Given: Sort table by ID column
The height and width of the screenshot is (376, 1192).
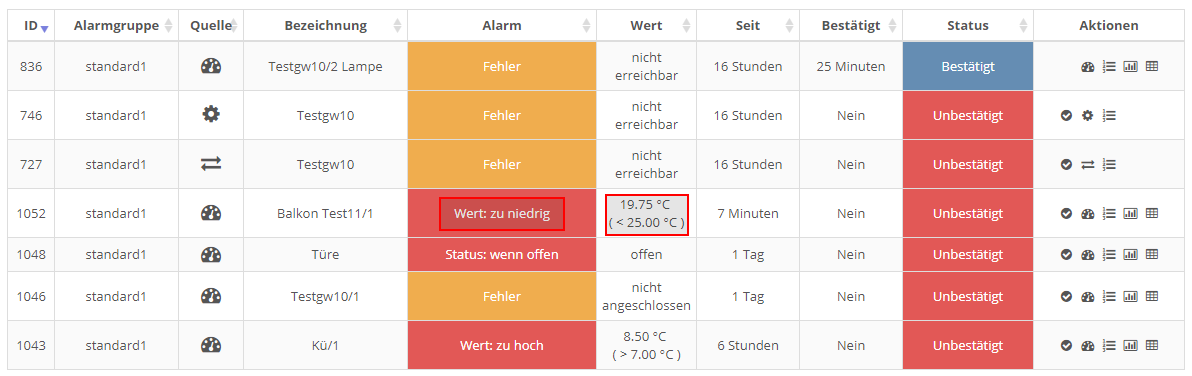Looking at the screenshot, I should tap(31, 26).
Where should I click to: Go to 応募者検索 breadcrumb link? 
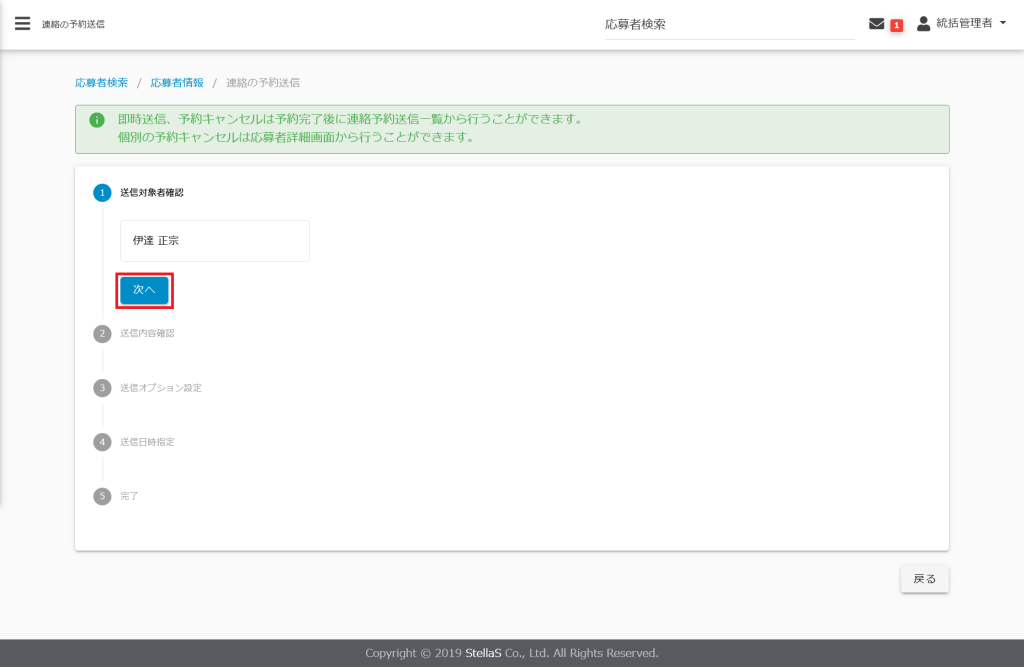101,82
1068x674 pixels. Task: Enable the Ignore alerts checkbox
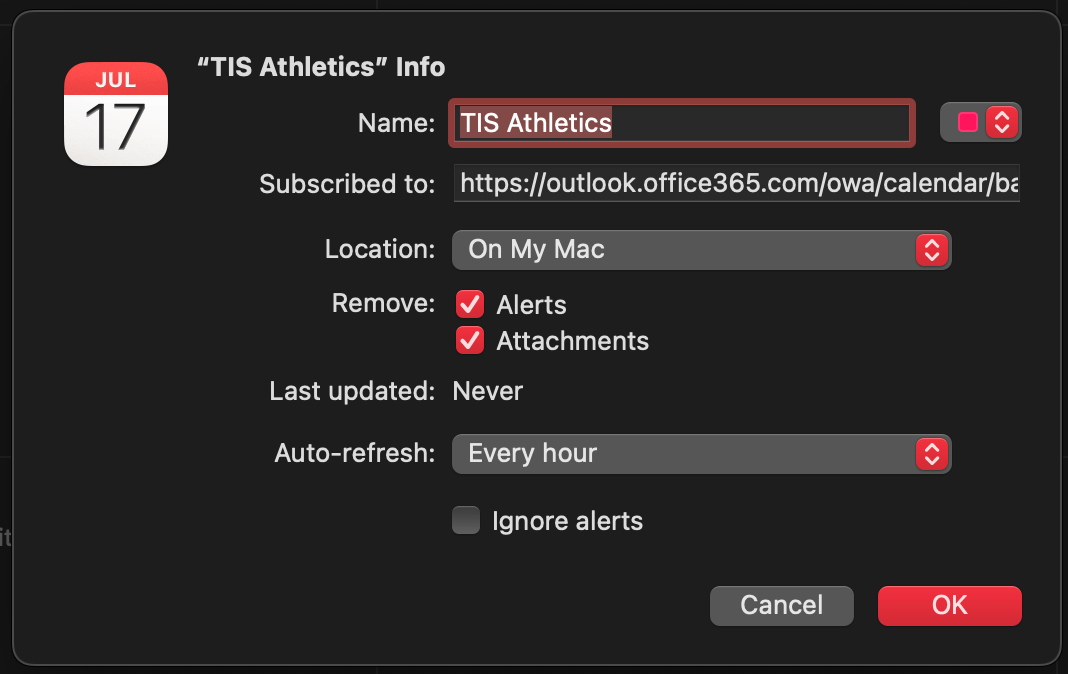click(466, 521)
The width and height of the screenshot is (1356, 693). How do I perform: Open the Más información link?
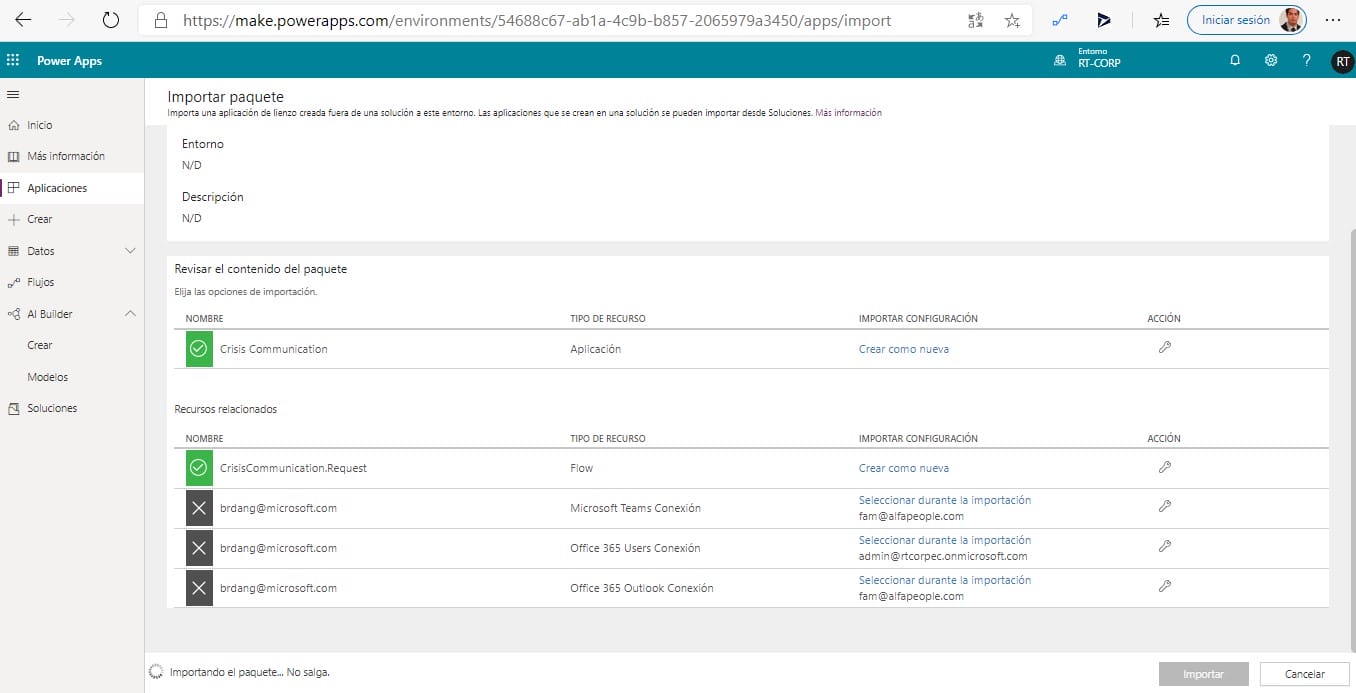848,113
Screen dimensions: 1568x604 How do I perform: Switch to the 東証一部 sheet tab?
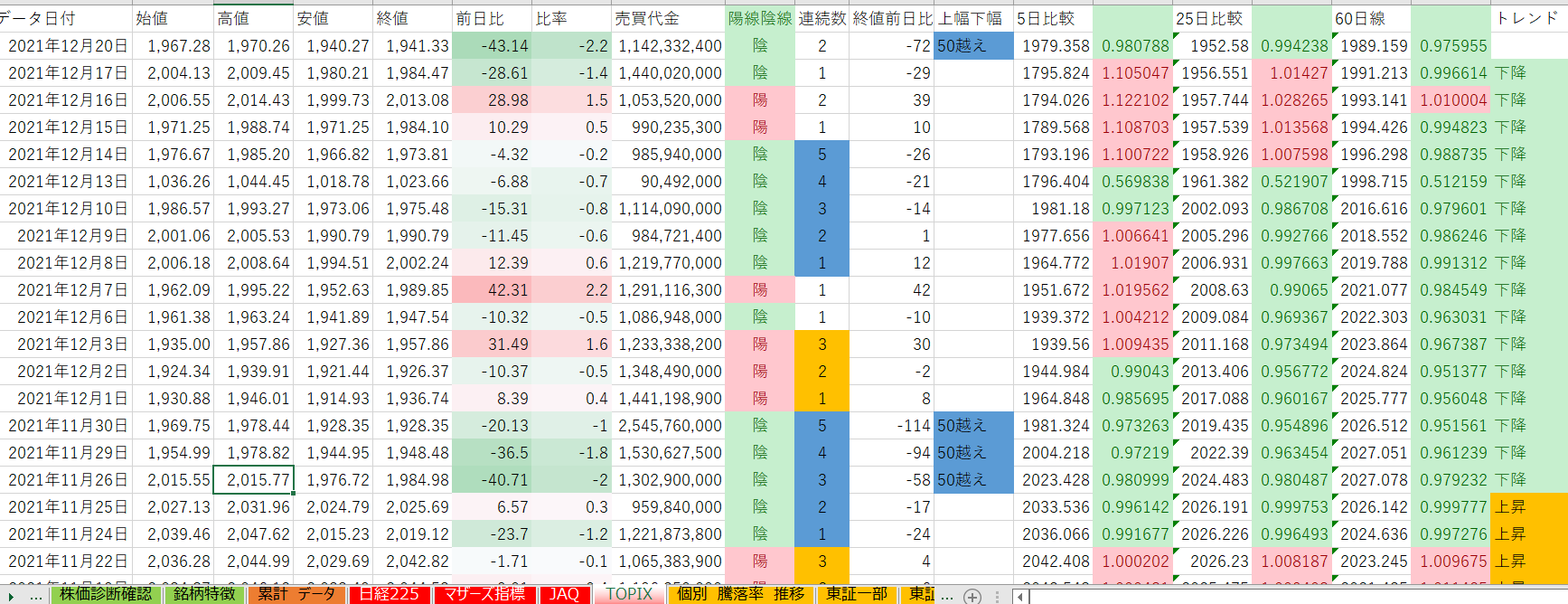pos(857,595)
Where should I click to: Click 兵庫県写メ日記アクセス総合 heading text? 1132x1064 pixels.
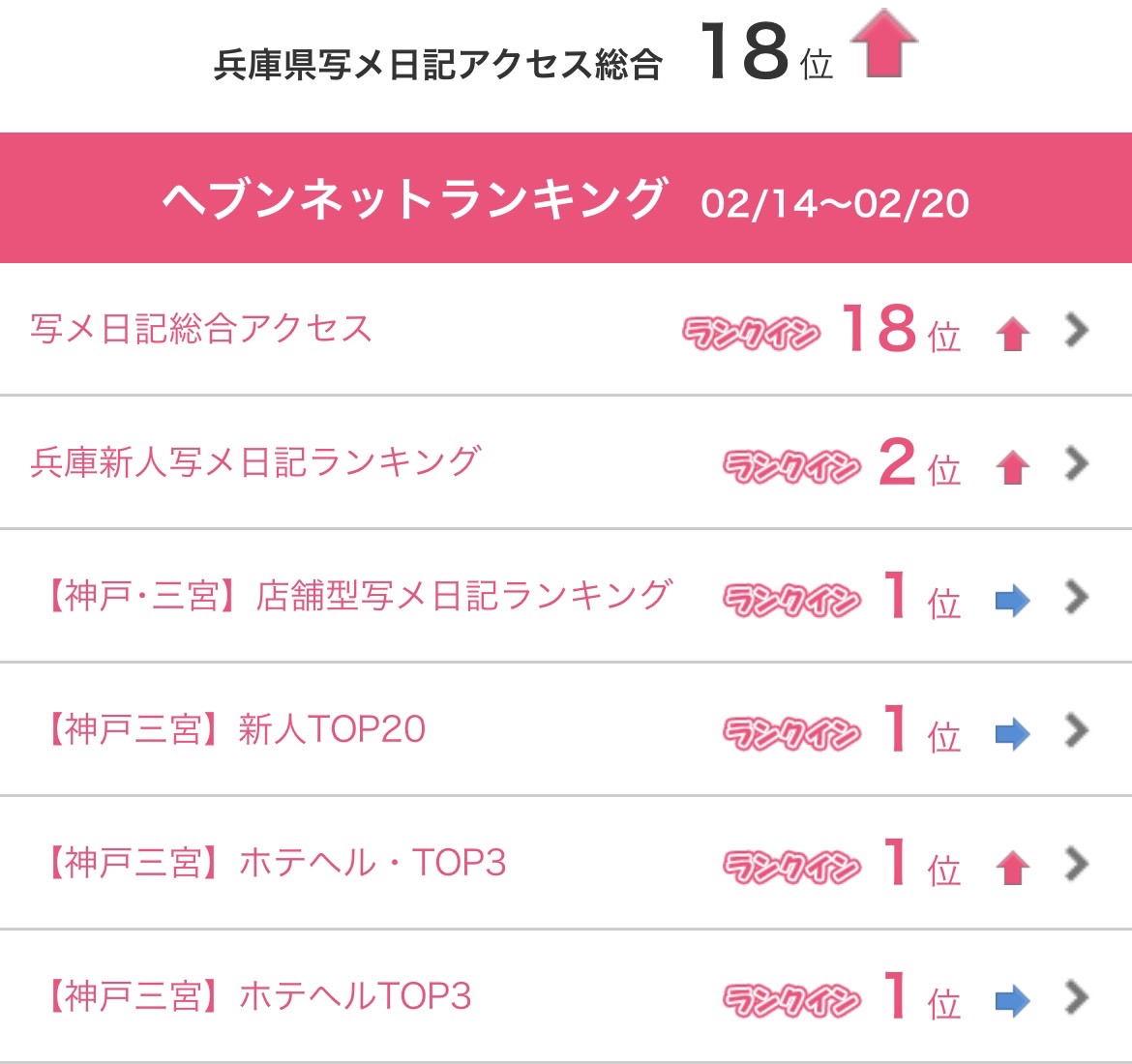click(x=437, y=65)
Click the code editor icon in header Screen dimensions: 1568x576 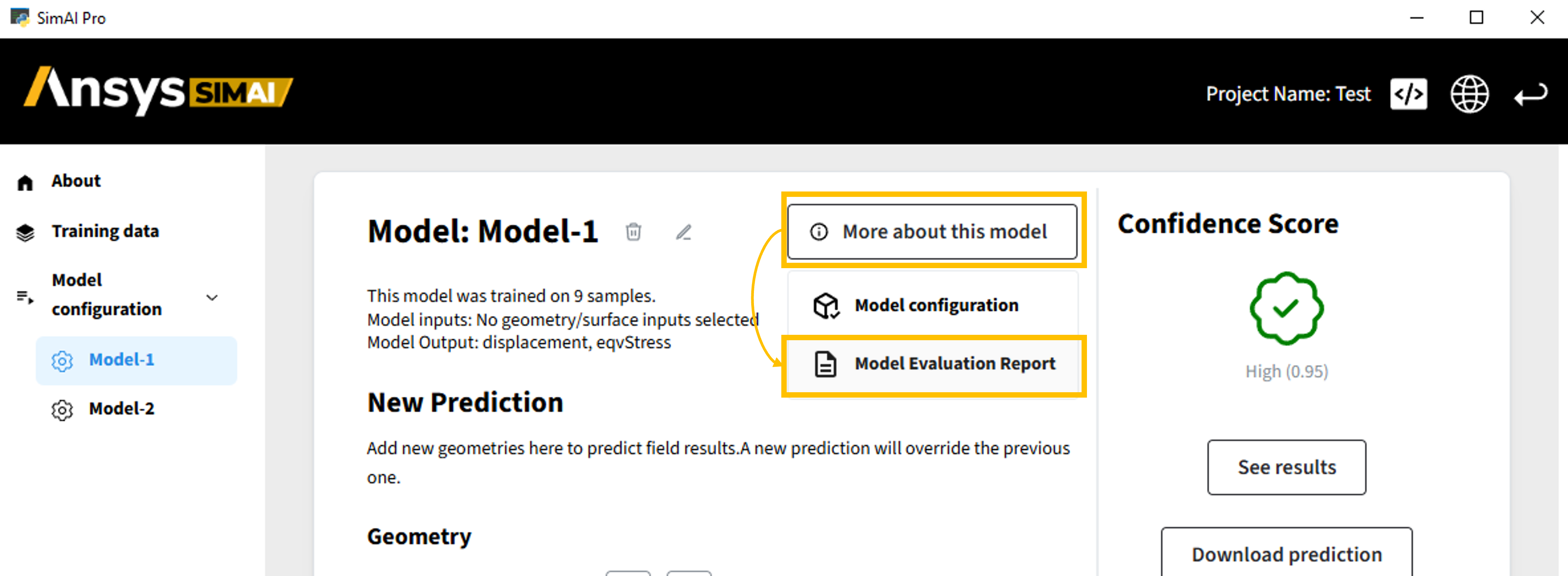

•••

* **GOAL**:
Reproduce all of the items above verbatim, line for line, omitting the pictures.

* **OUTPUT FOR THIS EXERCISE**:
Given: Sort table by ID column
The height and width of the screenshot is (376, 1192).
Looking at the screenshot, I should tap(31, 26).
Where should I click to: Go to 応募者検索 breadcrumb link? 
101,82
1068x674 pixels. Task: Enable the Ignore alerts checkbox
click(466, 521)
The width and height of the screenshot is (1356, 693). How do I perform: Open the Más información link?
848,113
Screen dimensions: 1568x604 How do I perform: Switch to the 東証一部 sheet tab?
pos(857,595)
Where should I click to: Click 兵庫県写メ日記アクセス総合 heading text? 1132x1064 pixels.
click(x=437, y=65)
Click the code editor icon in header Screen dimensions: 1568x576 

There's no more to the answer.